> _Stated exercise 1_: In the passage on anomaly research, at which university does M.A. Persinger do his neurological research?

> _Text segment_:
★ ★ ★

The eclectic nature of anomaly research occasionally uncovers connections between diverse areas of research. We recount one such instance here.

On one hand is the neurological research of M.A. Persinger, at the Laurentian University, inquiring into the claimed effects of minute electromagnetic signals, such as those observed in the geomagnetic field, upon human consciousness and perception. On the other hand, we have R.G. Jahn's work in the Princeton Engineering Anomalies Research (PEAR) program, which looks into the anomalous information transfer between humans and the environment, as claimed to be seen in psychokinesis and remote viewing experiments. The research goals and methodologies differ, and the resulting reports couched in different terminologies, but the similarities are what is really important. Both scientists are exploring unconventional information pathways connecting the human brain (consciousness) and the environment. The pathways are open in both directions.

First, we quote the summary from a recent Persinger paper. The jargon may be technical, but one can readily visualize the human brain immersed in a sea of signals -- nominally electromagnetic but possibly of other sorts.

"Contemporary neuroscience suggests the existence of fundamental algorithms by which all sensory transduction is translated into an intrinsic, brain-specific code. Direct stimulation of these codes within the human temporal or limbic cortices by applied electromagnetic patterns may require energy levels which are within the range of both geomagnetic activity and contemporary communication networks. A process which is coupled to the narrow band of brain temperature could allow all normal human brains to be affected by a subharmonic whose frequency range at about 10 Hz would only vary by 0.1 Hz." (Ref. 1)

★ ★ ★

> _Stated exercise 2_: Reproduce the entries from the line with "This screenshot has width=1512, height=792." through the last line of the entries, substituting "Unfold" for "Expand" and keeping everything else unchanged.

★ ★ ★

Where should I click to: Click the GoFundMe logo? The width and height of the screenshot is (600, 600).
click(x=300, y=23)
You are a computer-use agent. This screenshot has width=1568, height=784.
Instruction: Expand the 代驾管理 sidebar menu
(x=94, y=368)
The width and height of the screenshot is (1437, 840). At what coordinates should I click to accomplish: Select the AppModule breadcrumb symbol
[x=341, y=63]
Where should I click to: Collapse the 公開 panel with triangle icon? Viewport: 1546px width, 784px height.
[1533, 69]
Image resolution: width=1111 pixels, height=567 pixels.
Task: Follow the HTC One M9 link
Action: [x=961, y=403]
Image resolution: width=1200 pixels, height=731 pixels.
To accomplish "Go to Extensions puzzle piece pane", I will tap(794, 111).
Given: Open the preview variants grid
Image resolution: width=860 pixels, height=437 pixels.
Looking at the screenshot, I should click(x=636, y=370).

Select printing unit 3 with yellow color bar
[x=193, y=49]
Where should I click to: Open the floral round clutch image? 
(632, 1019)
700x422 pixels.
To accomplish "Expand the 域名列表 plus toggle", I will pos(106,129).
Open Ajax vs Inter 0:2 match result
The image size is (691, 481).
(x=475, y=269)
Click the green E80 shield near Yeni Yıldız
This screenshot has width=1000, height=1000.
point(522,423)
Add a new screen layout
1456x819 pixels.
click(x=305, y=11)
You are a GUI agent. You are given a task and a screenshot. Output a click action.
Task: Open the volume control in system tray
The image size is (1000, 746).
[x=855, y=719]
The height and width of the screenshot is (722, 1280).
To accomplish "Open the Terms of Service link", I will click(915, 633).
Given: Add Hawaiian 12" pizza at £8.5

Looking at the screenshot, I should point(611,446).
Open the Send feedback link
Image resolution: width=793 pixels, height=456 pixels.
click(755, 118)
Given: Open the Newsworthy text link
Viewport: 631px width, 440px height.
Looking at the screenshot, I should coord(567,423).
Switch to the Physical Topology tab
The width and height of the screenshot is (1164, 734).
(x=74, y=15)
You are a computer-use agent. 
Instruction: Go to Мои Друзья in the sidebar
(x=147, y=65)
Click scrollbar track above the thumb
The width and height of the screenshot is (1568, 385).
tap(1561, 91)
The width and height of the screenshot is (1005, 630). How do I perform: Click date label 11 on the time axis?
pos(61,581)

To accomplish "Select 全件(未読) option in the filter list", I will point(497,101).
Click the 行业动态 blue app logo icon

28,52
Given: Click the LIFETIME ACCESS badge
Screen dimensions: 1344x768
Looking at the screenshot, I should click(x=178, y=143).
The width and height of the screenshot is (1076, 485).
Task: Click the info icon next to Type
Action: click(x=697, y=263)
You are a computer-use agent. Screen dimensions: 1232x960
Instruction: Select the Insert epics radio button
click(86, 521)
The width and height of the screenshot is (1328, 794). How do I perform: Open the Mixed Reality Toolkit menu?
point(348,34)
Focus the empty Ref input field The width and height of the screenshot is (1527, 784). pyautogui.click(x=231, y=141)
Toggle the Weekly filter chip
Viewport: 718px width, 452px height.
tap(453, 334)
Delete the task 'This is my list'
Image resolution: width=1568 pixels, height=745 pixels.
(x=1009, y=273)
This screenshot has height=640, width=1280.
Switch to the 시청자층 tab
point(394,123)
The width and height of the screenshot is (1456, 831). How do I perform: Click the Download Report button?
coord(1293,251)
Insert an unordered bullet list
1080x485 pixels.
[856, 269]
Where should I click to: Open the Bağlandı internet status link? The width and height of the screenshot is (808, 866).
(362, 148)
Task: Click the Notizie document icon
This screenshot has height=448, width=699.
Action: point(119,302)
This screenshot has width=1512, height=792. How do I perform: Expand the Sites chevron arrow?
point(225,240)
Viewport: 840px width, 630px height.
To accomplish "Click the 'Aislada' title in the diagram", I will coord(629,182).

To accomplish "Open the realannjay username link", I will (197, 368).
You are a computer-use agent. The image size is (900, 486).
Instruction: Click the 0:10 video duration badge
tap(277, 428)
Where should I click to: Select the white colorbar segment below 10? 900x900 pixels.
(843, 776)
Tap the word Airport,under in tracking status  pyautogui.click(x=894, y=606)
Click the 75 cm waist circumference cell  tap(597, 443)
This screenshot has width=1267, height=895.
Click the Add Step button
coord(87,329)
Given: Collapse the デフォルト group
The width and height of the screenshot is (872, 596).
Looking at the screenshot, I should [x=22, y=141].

★ ★ ★

> _Correct response 1_: The Laurentian University.

> _Correct response 2_:
This screenshot has width=1512, height=792. How do I perform: Unfold the Sites chevron arrow?
point(225,240)
Viewport: 840px width, 630px height.
To accomplish "Click the 'Aislada' title in the diagram", I will coord(629,182).

To accomplish "Open the realannjay username link", I will (197, 368).
You are a computer-use agent. The image size is (900, 486).
Instruction: Click the 0:10 video duration badge
tap(277, 428)
Where should I click to: Select the white colorbar segment below 10? 900x900 pixels.
(843, 776)
Tap the word Airport,under in tracking status  pyautogui.click(x=894, y=606)
Click the 75 cm waist circumference cell  tap(597, 443)
This screenshot has width=1267, height=895.
Click the Add Step button
coord(87,329)
Given: Collapse the デフォルト group
The width and height of the screenshot is (872, 596).
Looking at the screenshot, I should [x=22, y=141].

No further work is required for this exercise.